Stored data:
○ ○ ○
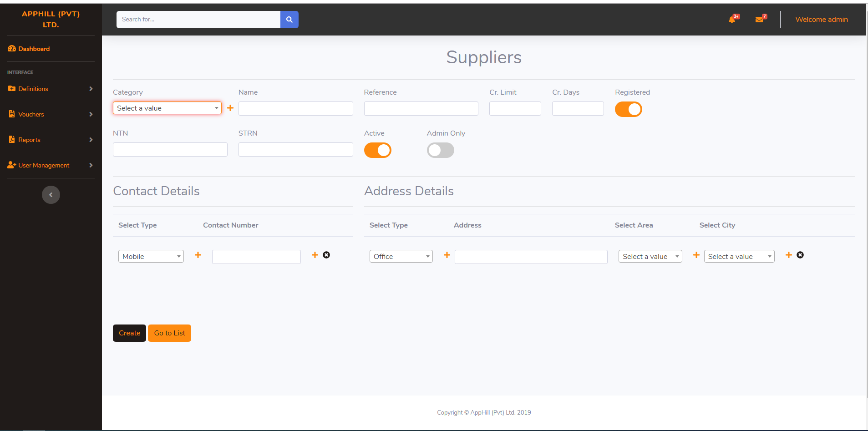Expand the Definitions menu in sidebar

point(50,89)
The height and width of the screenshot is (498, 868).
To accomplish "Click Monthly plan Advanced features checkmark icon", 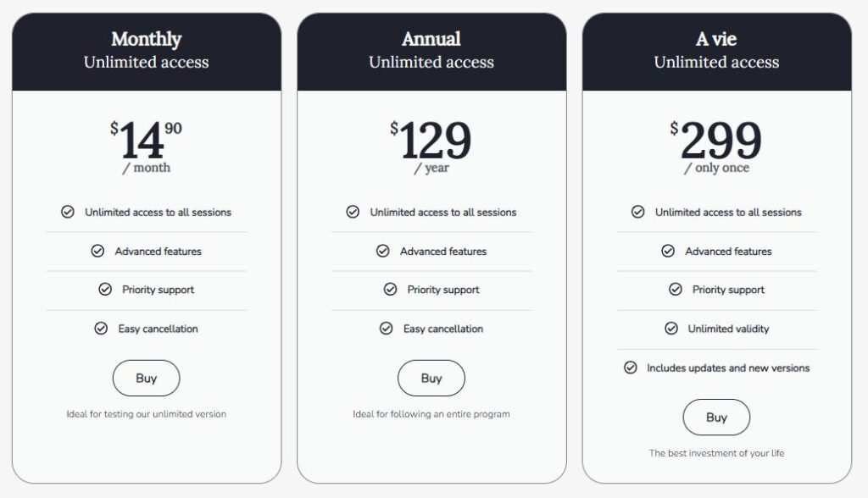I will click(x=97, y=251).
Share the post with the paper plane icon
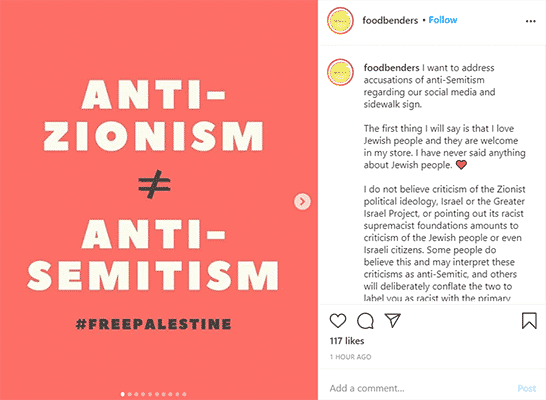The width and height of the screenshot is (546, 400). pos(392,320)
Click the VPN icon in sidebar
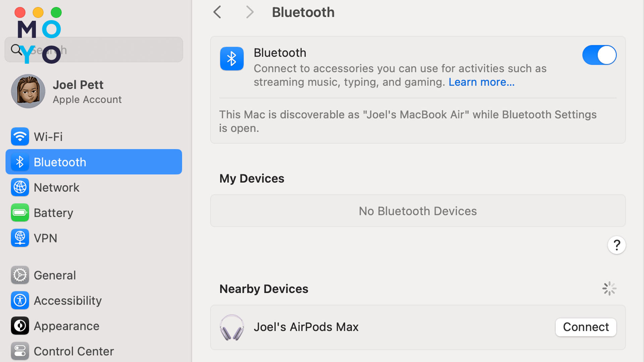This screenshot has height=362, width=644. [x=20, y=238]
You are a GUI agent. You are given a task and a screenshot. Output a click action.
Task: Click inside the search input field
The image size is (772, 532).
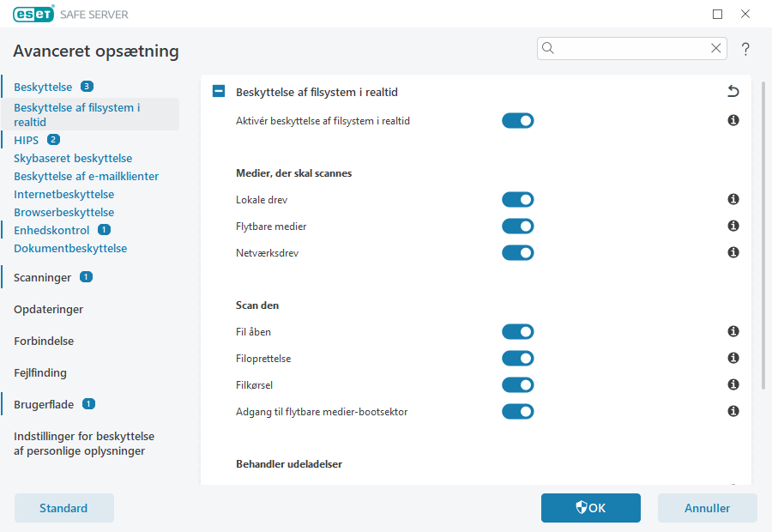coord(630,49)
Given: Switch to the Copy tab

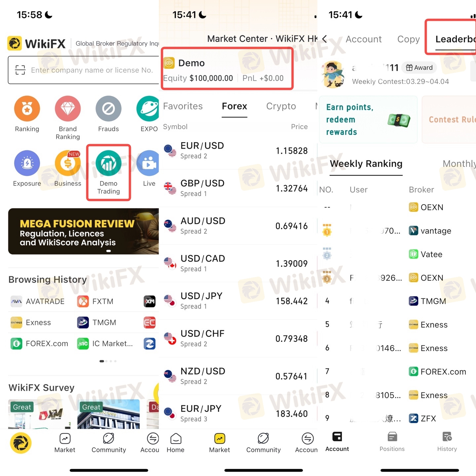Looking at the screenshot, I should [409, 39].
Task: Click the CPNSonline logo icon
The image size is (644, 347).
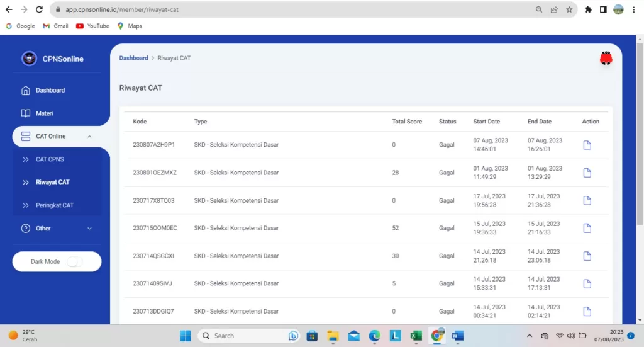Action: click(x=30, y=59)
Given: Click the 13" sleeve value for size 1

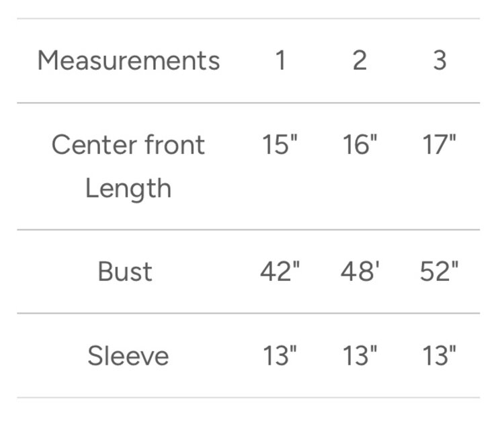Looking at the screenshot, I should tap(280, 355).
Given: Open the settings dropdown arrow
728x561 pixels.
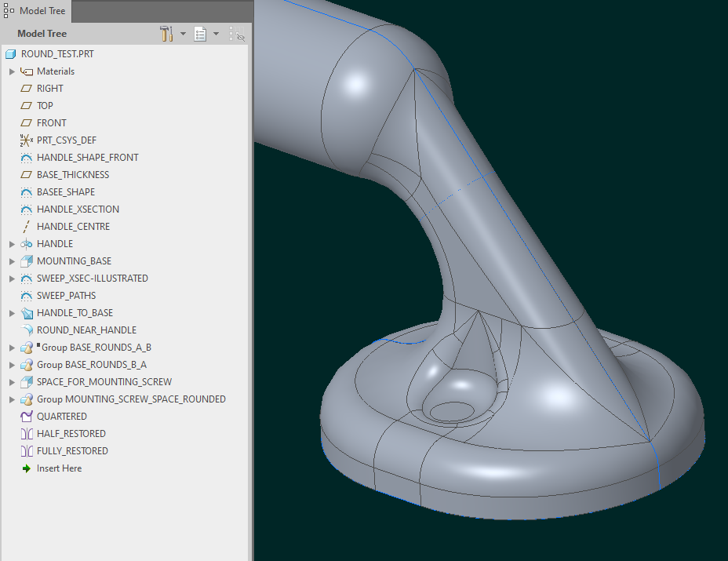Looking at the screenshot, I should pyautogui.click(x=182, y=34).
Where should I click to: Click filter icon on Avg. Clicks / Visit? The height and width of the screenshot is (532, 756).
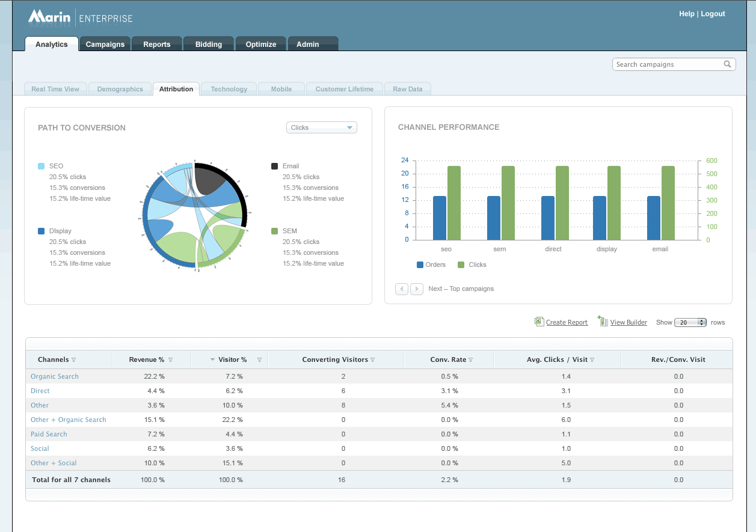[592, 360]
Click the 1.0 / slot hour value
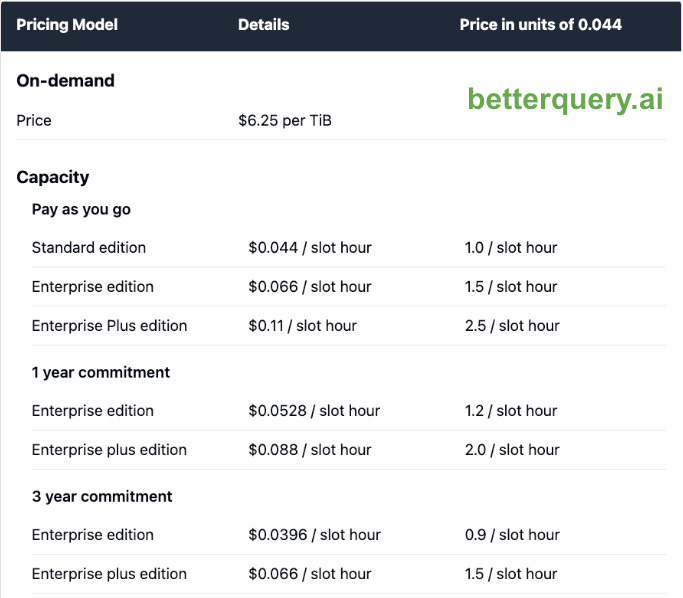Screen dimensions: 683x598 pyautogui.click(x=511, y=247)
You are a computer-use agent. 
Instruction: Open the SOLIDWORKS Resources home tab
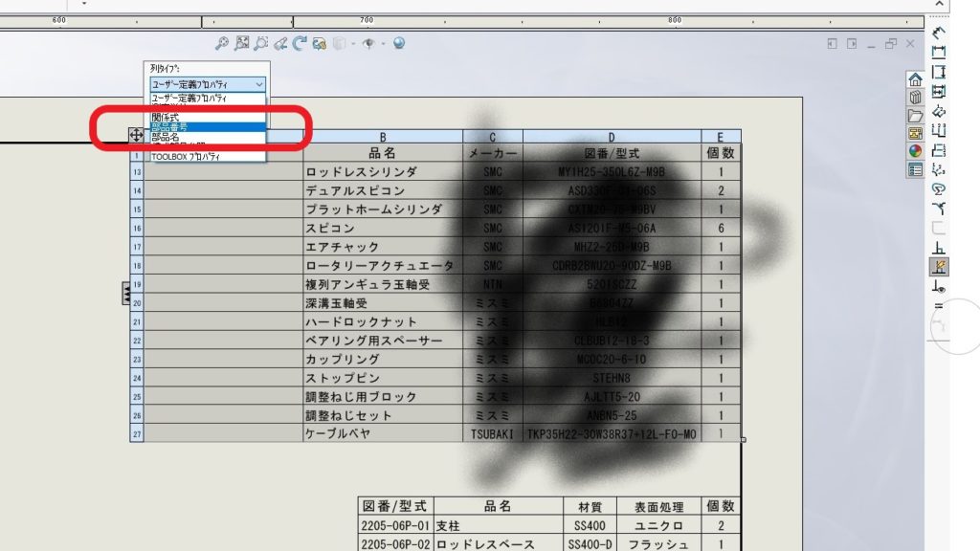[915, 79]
○ ○ ○
▸ THE PROBLEM
Which lines of the records above contain the word "agent"? Copy each of them.

▸ YOUR RESPONSE
You are a GUI agent. You are given a task and a screenshot. Output a click action.
You are a computer-use agent. 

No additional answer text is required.